- [Dataset records]:

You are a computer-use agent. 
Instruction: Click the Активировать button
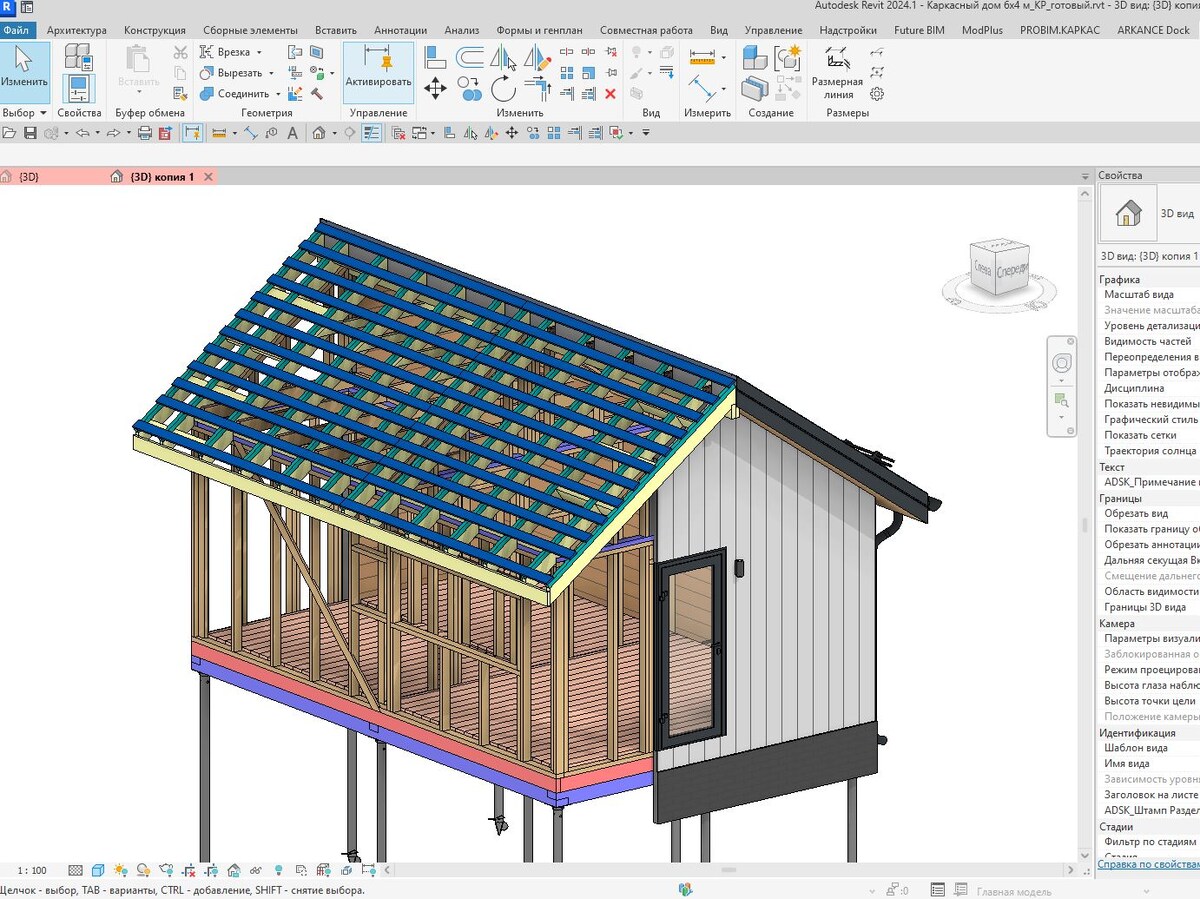378,73
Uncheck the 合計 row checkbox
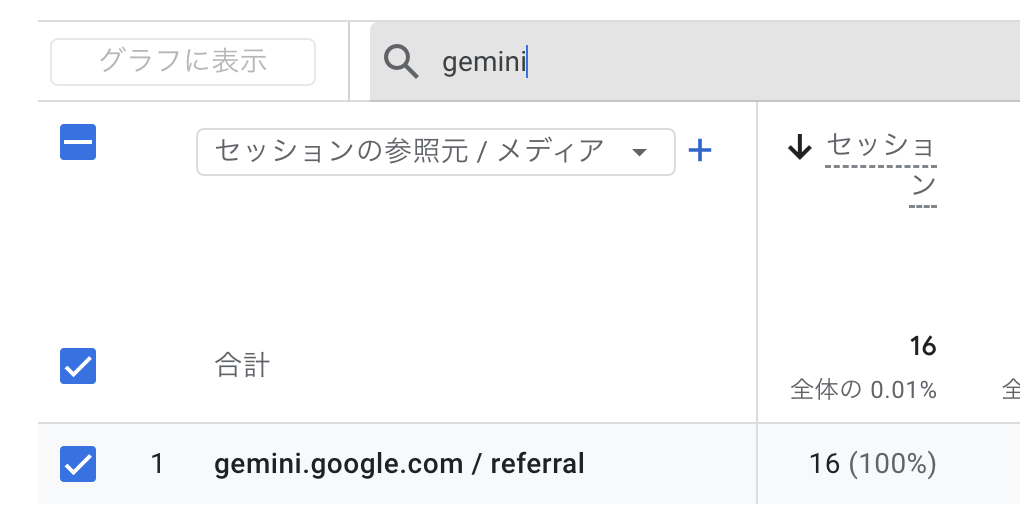Image resolution: width=1020 pixels, height=526 pixels. (x=78, y=367)
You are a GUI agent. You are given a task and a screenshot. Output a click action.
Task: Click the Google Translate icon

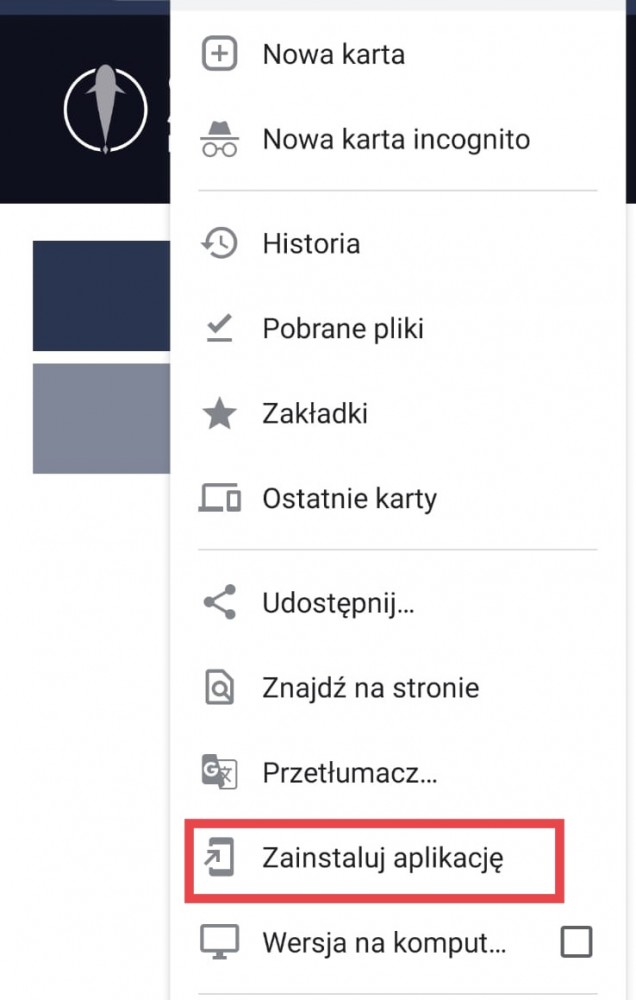(219, 772)
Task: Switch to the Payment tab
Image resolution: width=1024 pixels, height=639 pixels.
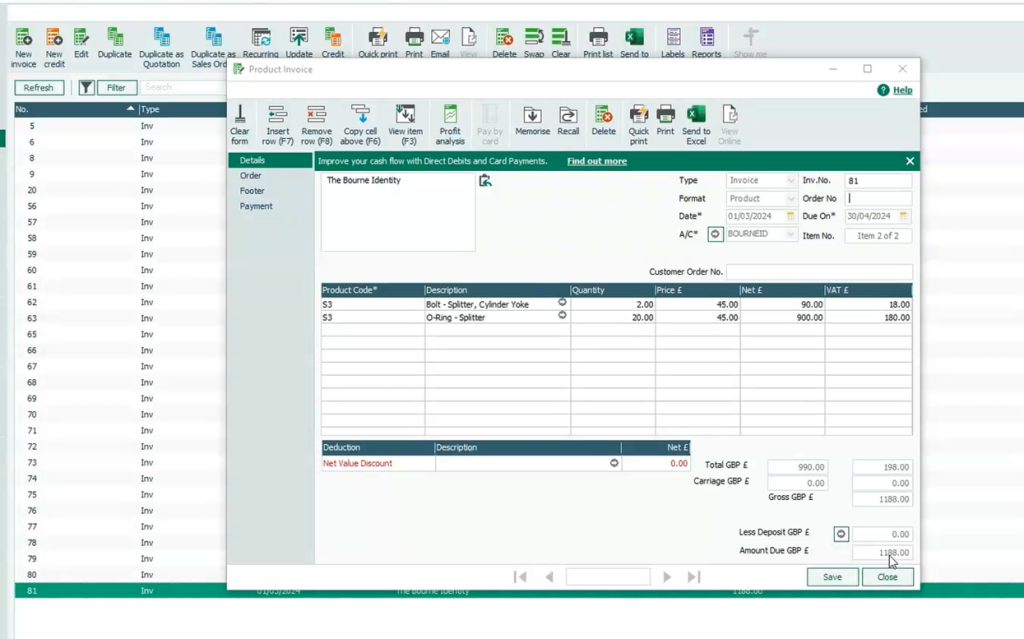Action: pos(257,206)
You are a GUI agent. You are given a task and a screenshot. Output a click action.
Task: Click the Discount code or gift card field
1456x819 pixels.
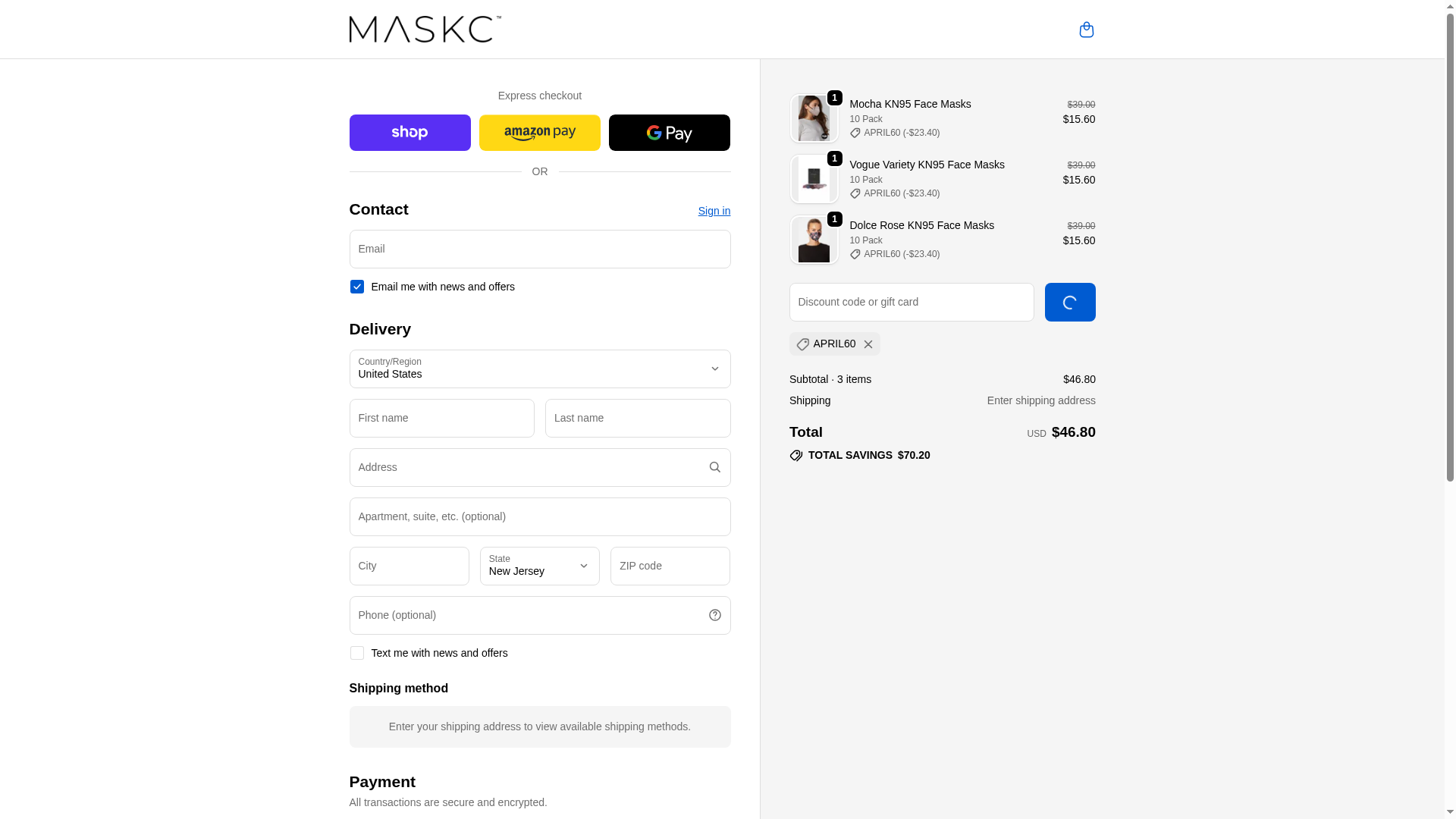911,302
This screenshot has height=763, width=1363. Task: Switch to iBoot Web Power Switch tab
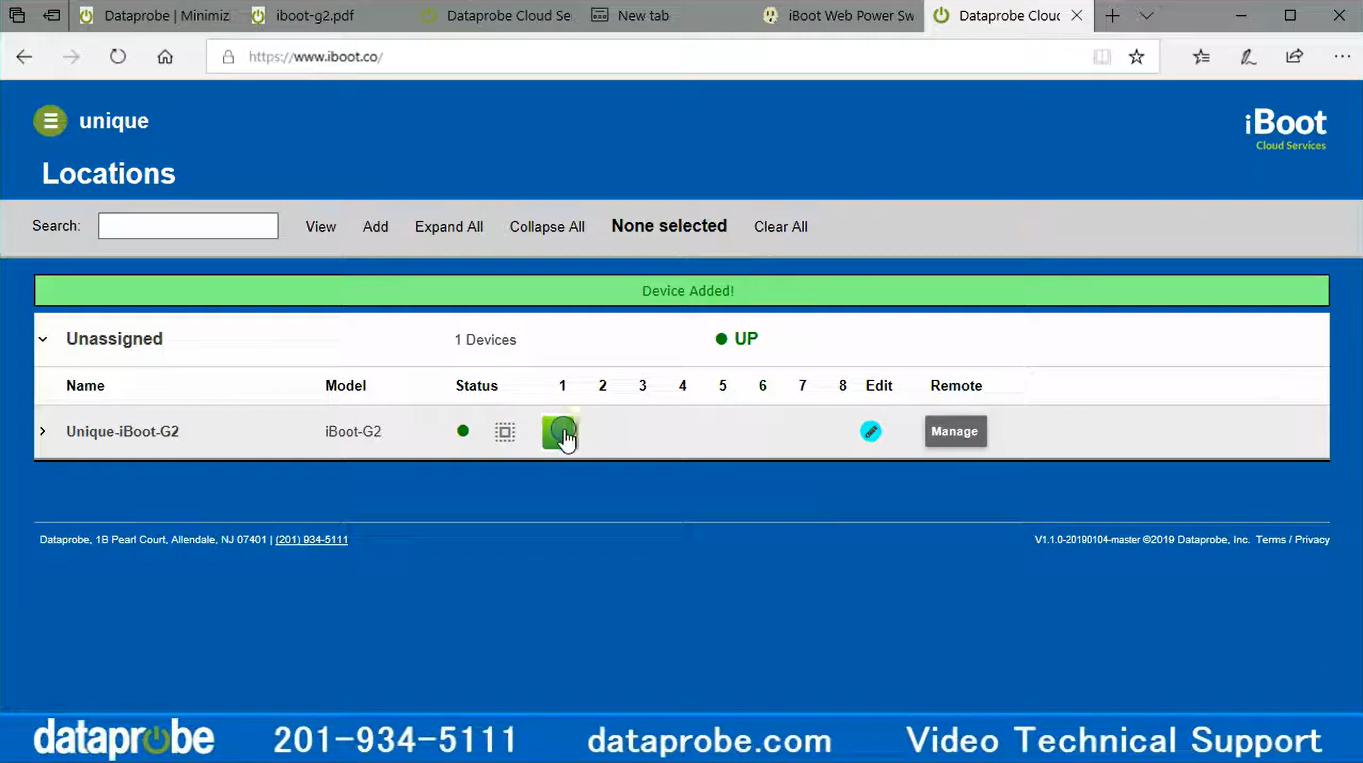(x=840, y=16)
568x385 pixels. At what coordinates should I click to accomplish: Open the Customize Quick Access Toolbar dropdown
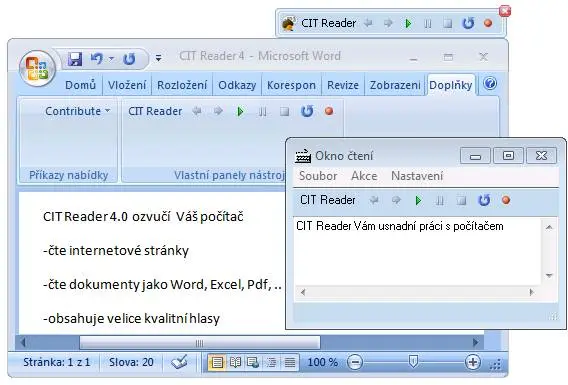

- [What the exercise asks]: Set down every record above exactly as it stands, but skip the pictures.

- [Exercise answer]:
You are a computer-use agent. 
Instruction: Click the Активировать button
378,73
Uncheck the 合計 row checkbox
Image resolution: width=1020 pixels, height=526 pixels. (x=78, y=367)
You are a GUI agent. You are given a task and a screenshot. Output a click action.
Task: Click the Google Translate icon

(219, 772)
Task: Switch to the Payment tab
Image resolution: width=1024 pixels, height=639 pixels.
Action: pos(257,206)
You are a GUI agent. You are given a task and a screenshot. Output a click action.
Task: Click the Discount code or gift card field
1456x819 pixels.
911,302
This screenshot has height=763, width=1363. Task: Switch to iBoot Web Power Switch tab
(x=840, y=16)
568x385 pixels. At what coordinates should I click to accomplish: Open the Customize Quick Access Toolbar dropdown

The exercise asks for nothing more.